I found the following on an interview:
He described his technique in simple terms. “There really is nothing to teach. I just tell them that it’s yodeling, that’s what it is. There really is no great secret behind it,” he said.
Inspired by pianist Keith Jarrett’s improvised solo concerts, McFerrin, 56, says he begins his solo shows with a spontaneous work, then adds composed songs.
“The secret behind improvisation is just motion. You sing one note after another and just keep going,” he said. “The moment I walk out I am hearing what you are hearing for the first time.”
In another article I found the following:
Academy: What made you decide to go into this world that is so different than singing regular vocals?
BM: In the beginning I was really fascinated with the “solo art” and solo musicians, like Keith Jared playing solo piano and improvising, and I thought as a singer that I would like to try something like that. So I developed this technique that would enable me to put across melody, harmony and the bass lines. The basis of everything I do is solo concerts, being on stage by myself, improvising, singing tunes or what ever comes up. I didnt have any coaches. I knew what I wanted to do and could see myself doing it first, but I couldnt hear what it sounded like. I was really fascinated by the challenge of being on stage by myself, because singers more often than not, especially young singers as they are studying music, have a tendency to fall back on, or rely on an accompanist of some sort. And so theyre not self reliant in the beginning. I wanted to make sure that I was very strong in my voice and my technique so that any situation that I went into, regardless of what that was, whatever the ensemble was or whatever, I knew where I was at all times, because I could rely on myself to be wherever I was on stage musically with whoever I was with, instead of pacing my dressing room floor because my accompanist is caught in a snow storm, or the bands plane is delayed and Im the only one out there.

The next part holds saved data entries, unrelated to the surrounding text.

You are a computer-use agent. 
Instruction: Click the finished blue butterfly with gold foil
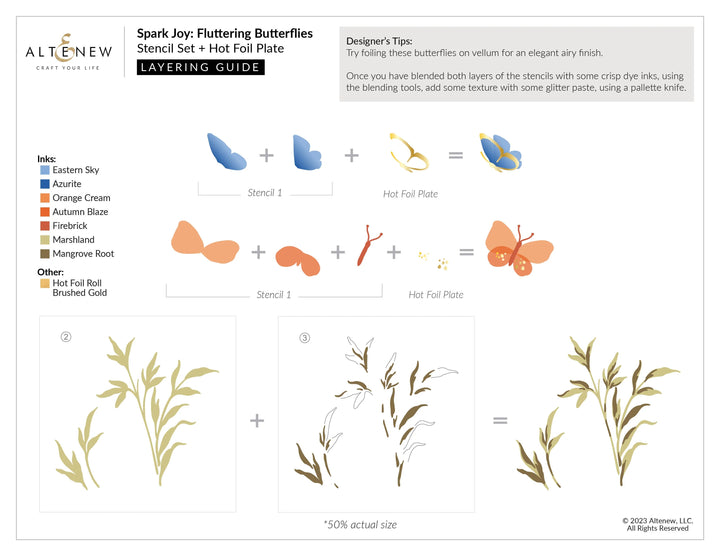click(500, 153)
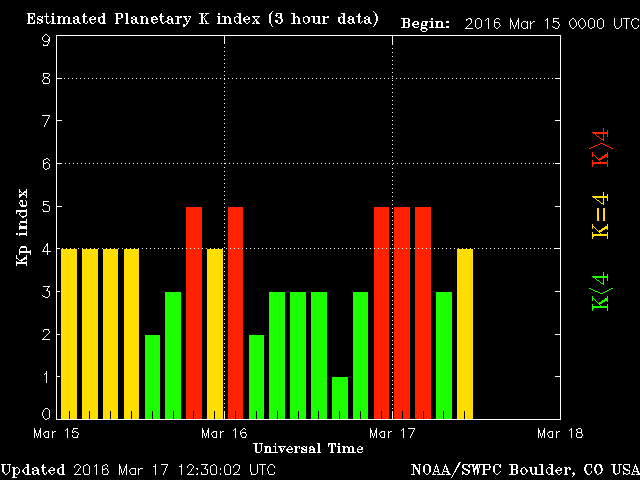Click the red K>4 legend label

601,148
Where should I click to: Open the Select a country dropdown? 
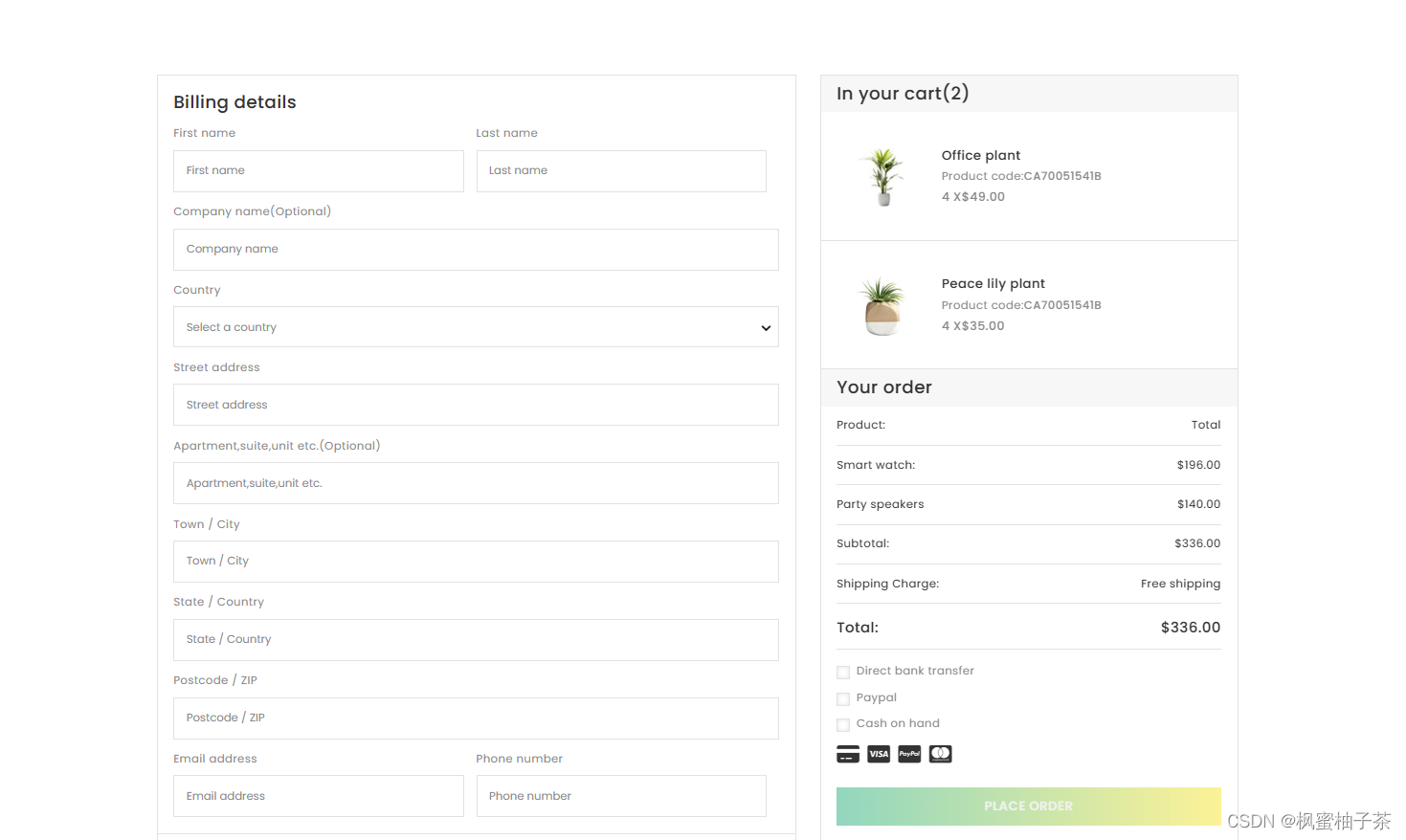pos(476,327)
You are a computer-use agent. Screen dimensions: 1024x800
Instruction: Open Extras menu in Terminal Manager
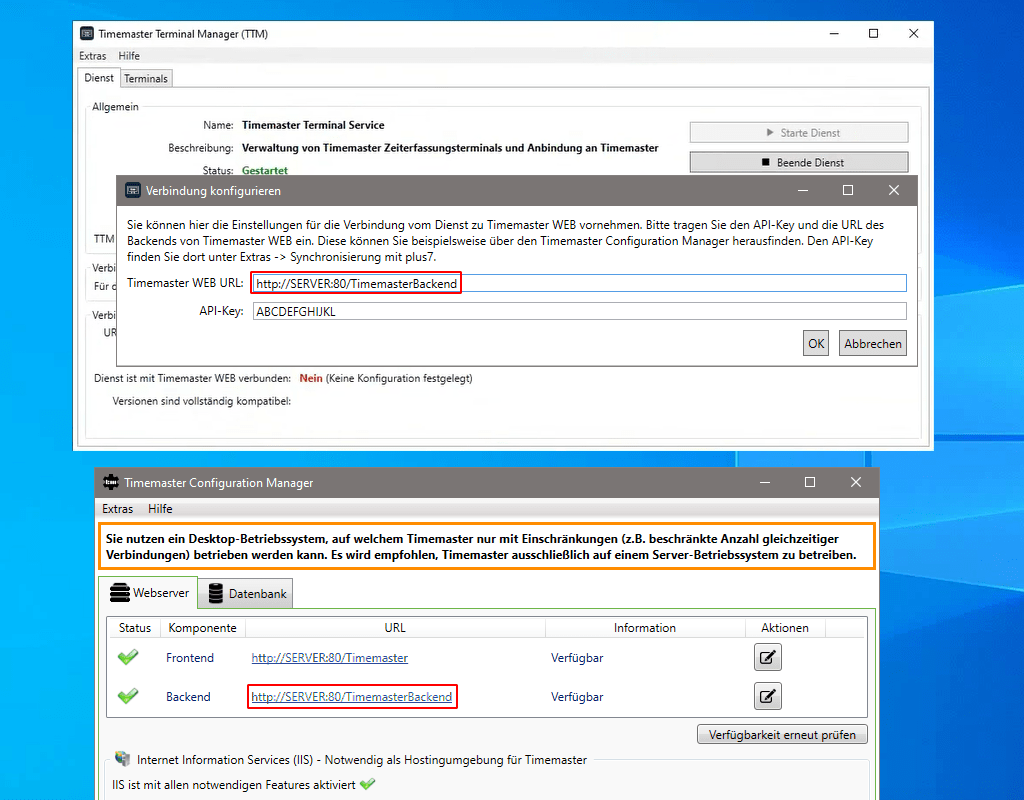pyautogui.click(x=93, y=56)
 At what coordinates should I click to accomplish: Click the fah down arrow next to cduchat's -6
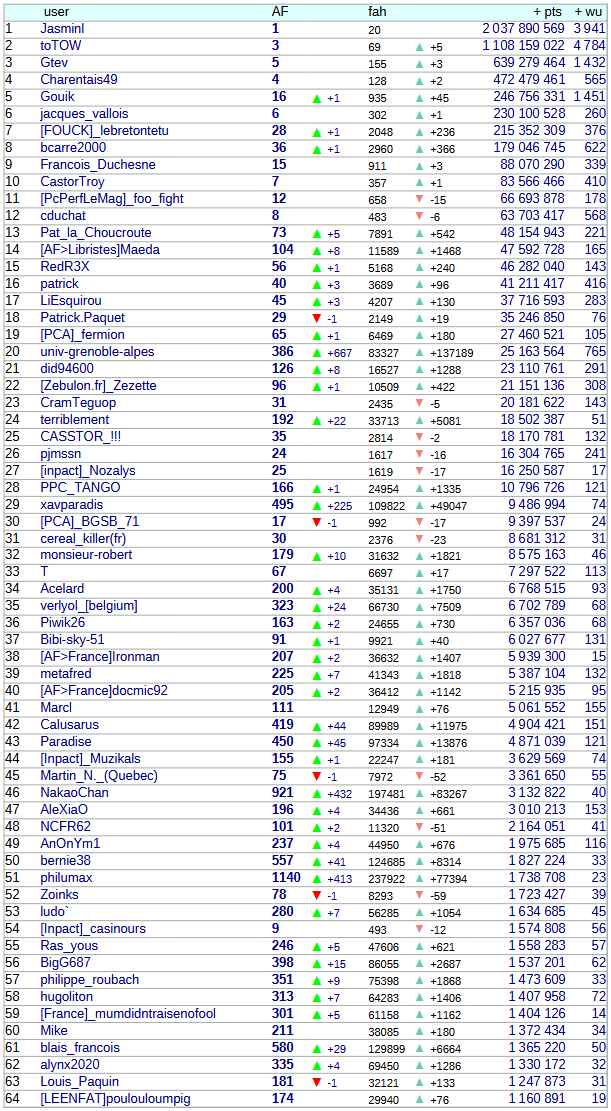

In the beginning, for the first two years, I practiced a lot every single day. Always tape recording and listening to myself. For the first two years I didnt listen to a single singer, no matter what the discipline was, jazz, classical, whatever; I didnt want to listen to anyone because I am very impressionable. I was afraid if I kept looking towards a singer I would find someone I liked and would try and copy them and I would lose myself. So I thought the only to find myself is to shut myself off from all vocal influences and just sing and see what comes up. I knew what I wanted to do; I just didnt know what it sounded like yet. So I would sing for hours and hours everyday for years. Then I discovered this technique and developed some exercises. The challenge of it was staying in tune. Once I had a good idea of who I was, then I started branching out and listening to other singers. By then I was confident enough in myself that I was not afraid at that point that I was going to start mimicking someone elses sound.
And in another:
“I came up with this crazy idea just to walk out on the stage with no band at all and just start singing whatever came to mind,” says McFerrin. “I actually fought the idea for a while because it seemed almost too radical.”
“I like to think that our task as musicians is transcendence,” he says. “When you’re performing in front of people, you don’t want them to leave the same way they came in. You know, sometimes when you go to a concert, your heart is closed for one reason or another, you had a fight with your spouse, you just got fired from your job, one of your kids is sick, they cancelled your favorite TV show, who knows. So you’re dragged to this concert kicking and screaming, and then all of a sudden something happens, and you’re completely changed.”